__PASSAGE GIVEN__:
┌────────
Tuesday, 30 September 2014

Hive UDF to get Latitude and Longitude

In my previous post I explained about Hive GenericUDF.
In this post I will give an example of Hive GenericUDF to get Latitude and Longitude of a given location using Google Geocoding API. Lets call this Hive function as GeoEncodeUDF. GeoEncodeUDF function takes a String location and returns an array of Float containing latitude and longitude.


For obtaining latitude and longitude information I am using Google geocode API which is available here http://maps.googleapis.com/maps/api/geocode/json?address=<address>, this returns a JSON objects containg matching places and their latitude and longitude. This might return multiple address but for sake of simplicity I am taking the first address's latitude and longitude. I have created a helper method getLatLng in class GeoLatLng which takes location string and returns latitude and longitude in an array of float. This class is given below -
package com.rishav.hadoop.hive.ql.udf.utils;
import java.io.IOException;
import org.apache.commons.httpclient.DefaultHttpMethodRetryHandler;
import org.apache.commons.httpclient.HttpClient;
import org.apache.commons.httpclient.HttpException;
import org.apache.commons.httpclient.HttpStatus;
import org.apache.commons.httpclient.URIException;
import org.apache.commons.httpclient.methods.GetMethod;
import org.apache.commons.httpclient.params.HttpMethodParams;
import org.apache.commons.httpclient.util.URIUtil;
import org.json.JSONException;
import org.json.JSONObject;
public class GeoLatLng {
public static Float[] getLatLng(String location) {
// String geoPoints = null;
Float[] geoPoints = new Float[] {null, null};
// if input is null return null array
if (location == null ) return null;
String loc_uri = null;
try {
loc_uri = URIUtil.encodeQuery("http://maps.googleapis.com/maps/api/geocode/json?address=" + location);
} catch (URIException e) {
System.err.println("ERROR: URI encoding failed");
e.printStackTrace();
System.exit(1);
}
// Create an instance of HttpClient.
└────────
Repeat the Hive UDF post word for word, from its first line to its last. The lines after the Hive UDF post come from a separate source.

Dataset records:
┌────────
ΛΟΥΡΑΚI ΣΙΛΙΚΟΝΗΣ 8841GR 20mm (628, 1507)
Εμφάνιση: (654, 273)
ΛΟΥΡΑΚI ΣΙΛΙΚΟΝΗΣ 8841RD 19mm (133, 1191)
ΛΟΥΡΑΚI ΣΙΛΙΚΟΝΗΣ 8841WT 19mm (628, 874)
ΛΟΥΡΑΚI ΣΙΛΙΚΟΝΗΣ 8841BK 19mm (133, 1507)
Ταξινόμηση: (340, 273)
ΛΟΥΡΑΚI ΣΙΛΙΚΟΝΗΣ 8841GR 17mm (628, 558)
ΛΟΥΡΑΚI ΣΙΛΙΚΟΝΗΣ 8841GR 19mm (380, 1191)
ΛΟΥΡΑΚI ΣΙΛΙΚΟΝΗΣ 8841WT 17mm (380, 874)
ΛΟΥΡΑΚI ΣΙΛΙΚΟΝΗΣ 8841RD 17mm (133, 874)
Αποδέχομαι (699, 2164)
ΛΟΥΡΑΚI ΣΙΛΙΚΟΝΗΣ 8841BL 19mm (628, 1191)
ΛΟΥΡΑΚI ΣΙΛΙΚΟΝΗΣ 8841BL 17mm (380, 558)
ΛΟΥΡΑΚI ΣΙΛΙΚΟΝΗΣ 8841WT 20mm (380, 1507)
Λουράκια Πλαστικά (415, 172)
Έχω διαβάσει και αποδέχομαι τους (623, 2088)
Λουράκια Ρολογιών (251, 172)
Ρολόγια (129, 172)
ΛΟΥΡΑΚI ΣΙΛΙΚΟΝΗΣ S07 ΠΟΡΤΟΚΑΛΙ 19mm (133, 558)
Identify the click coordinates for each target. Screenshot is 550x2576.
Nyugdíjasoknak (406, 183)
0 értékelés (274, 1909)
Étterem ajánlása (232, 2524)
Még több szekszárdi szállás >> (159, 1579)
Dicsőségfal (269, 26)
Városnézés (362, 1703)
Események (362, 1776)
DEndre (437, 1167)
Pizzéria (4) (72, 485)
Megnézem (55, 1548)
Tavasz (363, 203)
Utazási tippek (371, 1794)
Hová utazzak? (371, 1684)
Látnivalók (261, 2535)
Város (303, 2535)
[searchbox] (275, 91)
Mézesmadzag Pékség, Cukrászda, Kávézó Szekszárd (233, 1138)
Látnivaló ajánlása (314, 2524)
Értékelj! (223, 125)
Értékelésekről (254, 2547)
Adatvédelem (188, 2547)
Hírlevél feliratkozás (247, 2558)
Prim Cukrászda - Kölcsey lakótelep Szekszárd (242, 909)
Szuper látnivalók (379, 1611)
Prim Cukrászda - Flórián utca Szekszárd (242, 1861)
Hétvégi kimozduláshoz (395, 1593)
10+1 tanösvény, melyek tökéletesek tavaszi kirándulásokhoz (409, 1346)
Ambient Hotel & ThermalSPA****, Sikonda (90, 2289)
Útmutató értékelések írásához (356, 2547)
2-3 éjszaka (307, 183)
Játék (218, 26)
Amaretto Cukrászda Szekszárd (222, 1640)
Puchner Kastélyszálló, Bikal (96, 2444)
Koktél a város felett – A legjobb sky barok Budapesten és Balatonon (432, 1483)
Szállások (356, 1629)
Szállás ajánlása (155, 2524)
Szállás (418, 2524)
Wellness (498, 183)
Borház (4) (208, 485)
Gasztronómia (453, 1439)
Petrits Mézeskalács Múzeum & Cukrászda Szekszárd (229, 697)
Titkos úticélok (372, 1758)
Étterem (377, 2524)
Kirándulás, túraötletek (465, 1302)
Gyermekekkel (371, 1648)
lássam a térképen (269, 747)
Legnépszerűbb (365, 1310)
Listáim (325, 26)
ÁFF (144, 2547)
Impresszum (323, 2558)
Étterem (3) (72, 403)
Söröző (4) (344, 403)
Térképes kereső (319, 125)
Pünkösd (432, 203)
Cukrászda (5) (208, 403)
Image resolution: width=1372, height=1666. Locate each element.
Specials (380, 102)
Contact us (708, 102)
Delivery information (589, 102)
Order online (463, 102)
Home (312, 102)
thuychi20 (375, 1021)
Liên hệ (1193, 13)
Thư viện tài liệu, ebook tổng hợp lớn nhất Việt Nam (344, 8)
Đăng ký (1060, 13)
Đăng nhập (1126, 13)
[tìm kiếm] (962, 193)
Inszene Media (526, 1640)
└────────
__SOLUTION FOR THIS PROBLEM__:
Tuesday, 30 September 2014

Hive UDF to get Latitude and Longitude

In my previous post I explained about Hive GenericUDF.
In this post I will give an example of Hive GenericUDF to get Latitude and Longitude of a given location using Google Geocoding API. Lets call this Hive function as GeoEncodeUDF. GeoEncodeUDF function takes a String location and returns an array of Float containing latitude and longitude.


For obtaining latitude and longitude information I am using Google geocode API which is available here http://maps.googleapis.com/maps/api/geocode/json?address=<address>, this returns a JSON objects containg matching places and their latitude and longitude. This might return multiple address but for sake of simplicity I am taking the first address's latitude and longitude. I have created a helper method getLatLng in class GeoLatLng which takes location string and returns latitude and longitude in an array of float. This class is given below -
package com.rishav.hadoop.hive.ql.udf.utils;
import java.io.IOException;
import org.apache.commons.httpclient.DefaultHttpMethodRetryHandler;
import org.apache.commons.httpclient.HttpClient;
import org.apache.commons.httpclient.HttpException;
import org.apache.commons.httpclient.HttpStatus;
import org.apache.commons.httpclient.URIException;
import org.apache.commons.httpclient.methods.GetMethod;
import org.apache.commons.httpclient.params.HttpMethodParams;
import org.apache.commons.httpclient.util.URIUtil;
import org.json.JSONException;
import org.json.JSONObject;
public class GeoLatLng {
public static Float[] getLatLng(String location) {
// String geoPoints = null;
Float[] geoPoints = new Float[] {null, null};
// if input is null return null array
if (location == null ) return null;
String loc_uri = null;
try {
loc_uri = URIUtil.encodeQuery("http://maps.googleapis.com/maps/api/geocode/json?address=" + location);
} catch (URIException e) {
System.err.println("ERROR: URI encoding failed");
e.printStackTrace();
System.exit(1);
}
// Create an instance of HttpClient.